That holiday on Orkney seems light years ago now, but the Kayaker is home and has been editing the 900 pictures down into something manageable for us, and adding some music ( an exquisite album called Cora by Orkney band Skalder) so that we have a nice DVD to watch in the depths of winter. You know those days when you sometimes need some lovely holiday memories to fall back on, and looking at the pictures again reminded me that I still have more to share on an Orcadian theme here. This is the final week of my summer sabbatical from my online day job, back into the swing of things again next week, so I will squeeze those posts in before then and hope you won't mind if I soak up a bit more of that feel-good holiday factor to see me through.
A bit like Bank Holiday Monday here in the UK, it was a very wet old morning in Stromness back in early June...
and so we were mightily relieved to find a warm welcome in the Pier Arts Centre, where very sensibly they have a place for you to hang up your coats.
It is at this point that the Tinker suggests he might find a nicer one to put on when he leaves... he didn't.
But what a complete surprise this art Collection was.

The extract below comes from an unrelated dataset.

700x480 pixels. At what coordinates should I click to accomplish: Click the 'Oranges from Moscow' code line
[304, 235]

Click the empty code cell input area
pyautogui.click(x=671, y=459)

An unassuming street-frontage leads onto an amazing sequence of exhibition spaces that yielded unexpected riches; the building originally used as the offices and stores of The Hudson's Bay Company and now sympathetically and very cleverly converted in 2007 with the help of lottery funding. The back of the building is to the extreme left of this picture, as seen from the ferry..
"The Pier Arts Centre in Orkney was established in 1979 to provide a home for an important collection of British fine art donated to ‘be held in trust for Orkney’ by the author, peace activist and philanthropist Margaret Gardiner (1904 – 2005)."

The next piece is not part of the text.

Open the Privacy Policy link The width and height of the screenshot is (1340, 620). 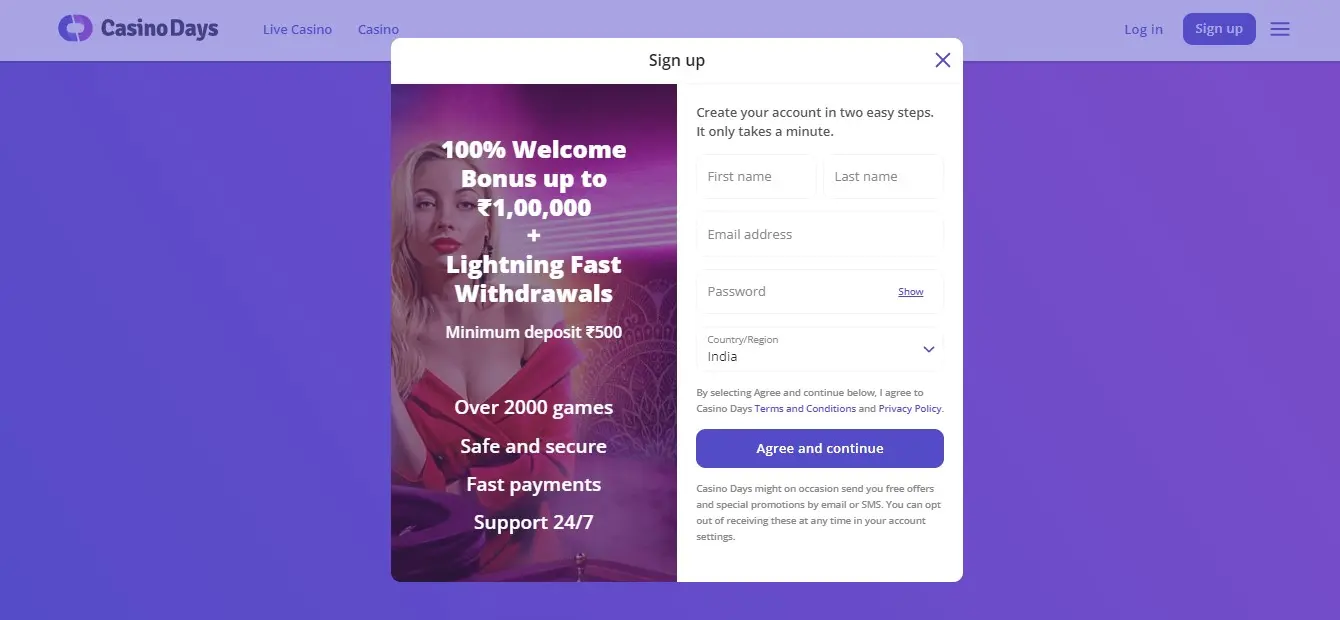pyautogui.click(x=910, y=409)
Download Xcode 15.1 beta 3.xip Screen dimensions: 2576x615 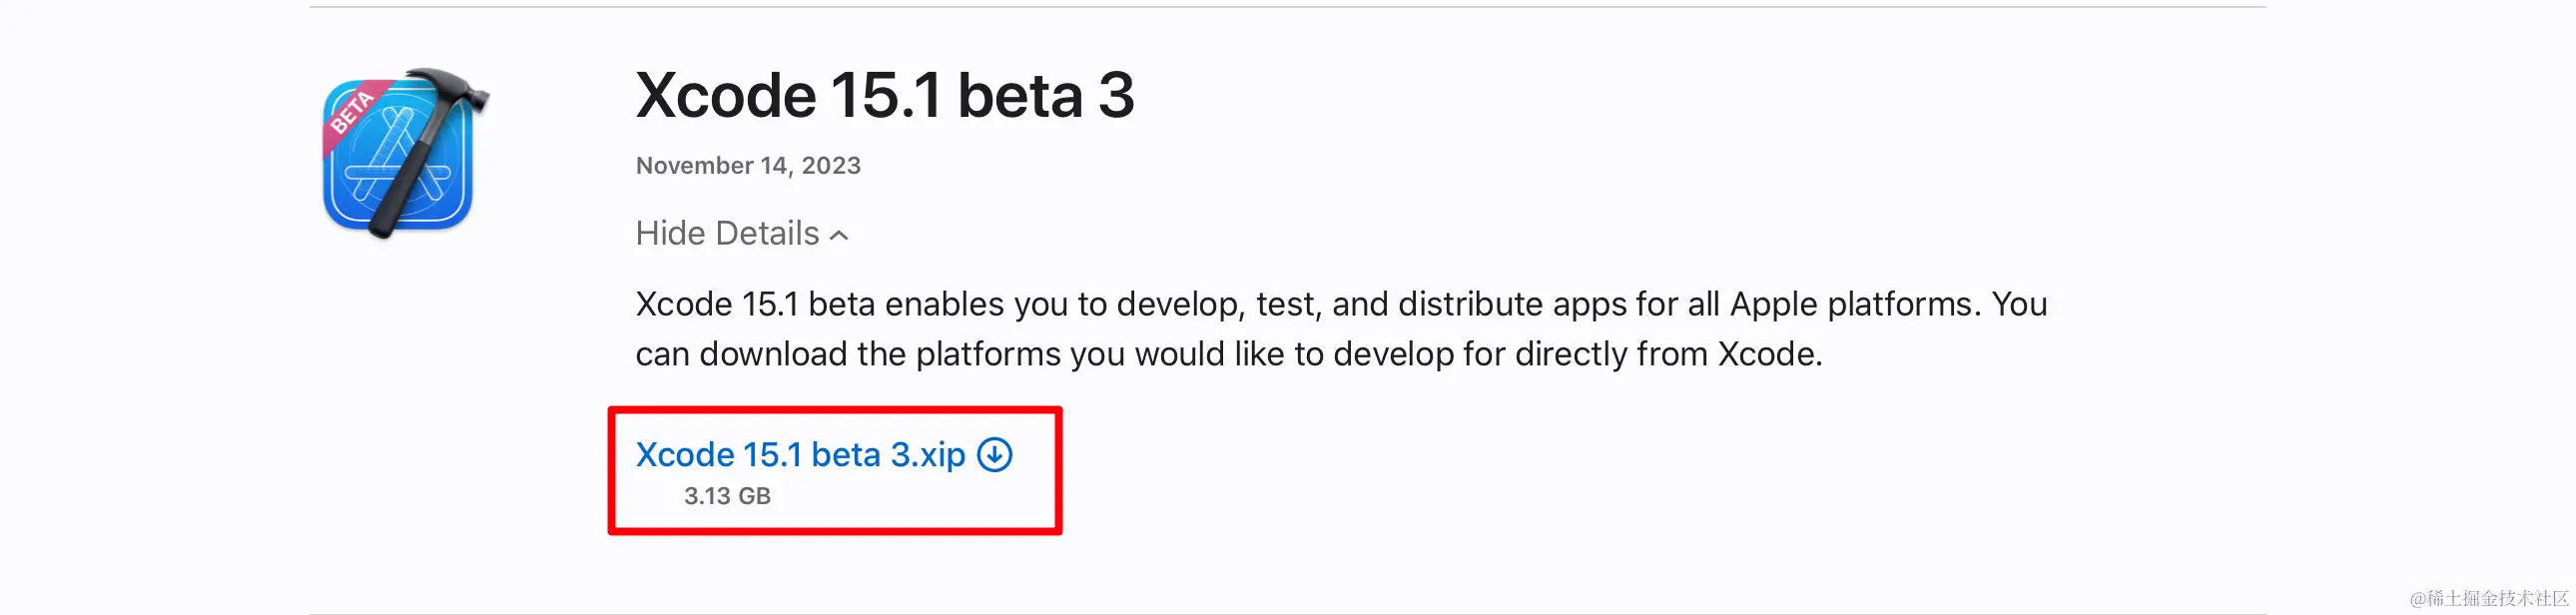(x=800, y=455)
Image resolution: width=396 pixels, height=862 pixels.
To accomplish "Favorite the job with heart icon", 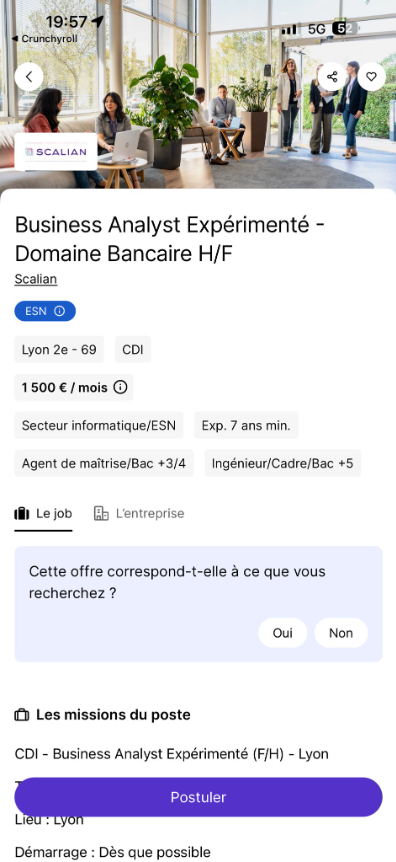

And goodness me, did Margaret Gardiner have an eye for arrt.
But firstly an exhibition of printmaking (all now fuelling my tiny steps into lino-cutting) which included a wonderful collaboration between George Mackay Brown and local artists and printmakers to produce The Scottish Bestiary. This along with a series of tiny wood carvings by Sister Margaret Tournour sent to George Mackay Brown as part of a correspondence between the two through the 1990s offered delicate and intricate pieces to view, and the magnifying glass supplied with each display allowed the chance to see just how detailed these were.

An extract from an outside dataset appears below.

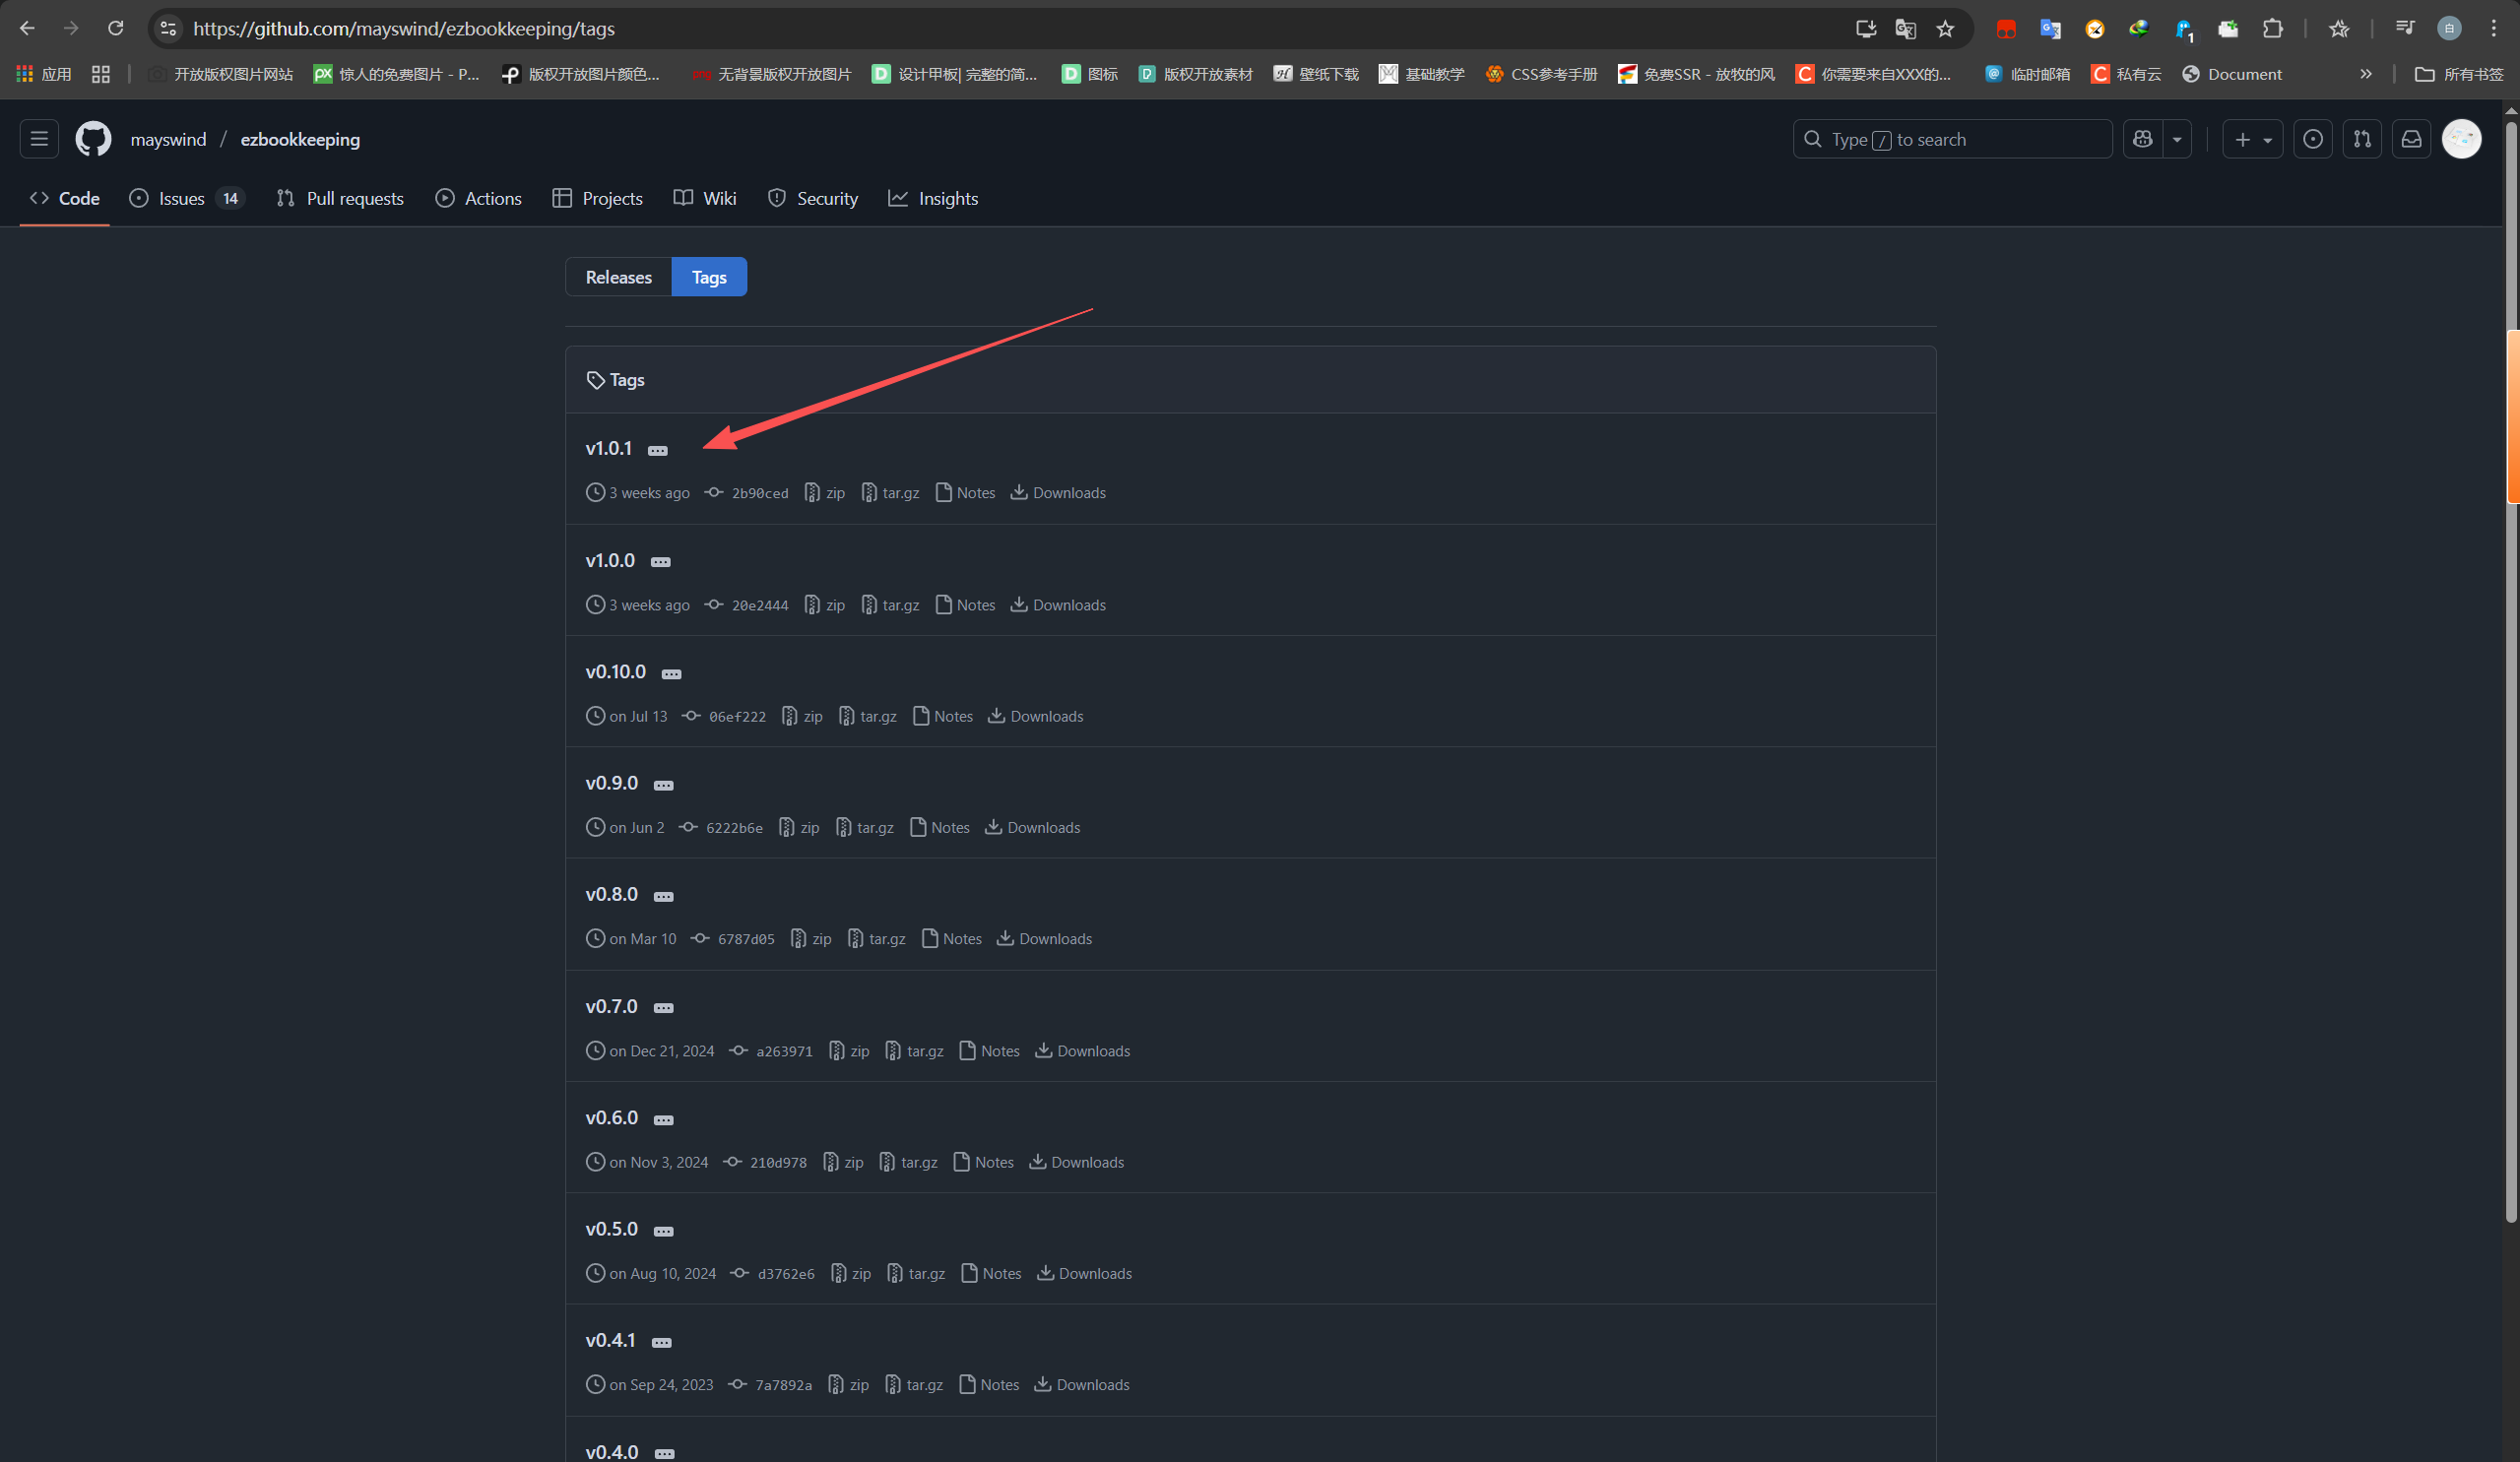
Task: Open the create new plus dropdown
Action: 2252,139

Also represented, the name of the moment, Anish Kapoor (who can forget the Olympic Orbit tower) and his 2007 portfolio 12 etchings.
But the best was yet to come.
We probably like to think that with Tate Modern down here in St Ives we are sitting pretty with the best collection of Hepworth, Nicolson and Wallis in the country, but now I have seen what is hiding in Stromness I'm not so sure.
Margaret Gardiner was a friend of Barbara Hepworth and Ben Nicolson and with an astute eye on Modernism gathered together a seminal collection of work from the St Ives artists which she then gave to the people of Orkney.
It was hard to believe what we were looking at, let alone think about its value.
Hepworth sculptures that we could see and touch... and surely these were made to touch, and wind your hands around and follow the smooth curves, and let your eye be deceived by the seemingly impossible shapes, and then notice how the eye is led around and through the holes...
Countless paintings by Ben Nicolson...
and Alfred Wallis...
and many more.
A real jewel in the Orkney crown and after several days of seeing Neolithic and standing stones this all provided a wonderful and modern contrast, as if to prove that Orkney is most certainly capable of delivering surprises at every turn.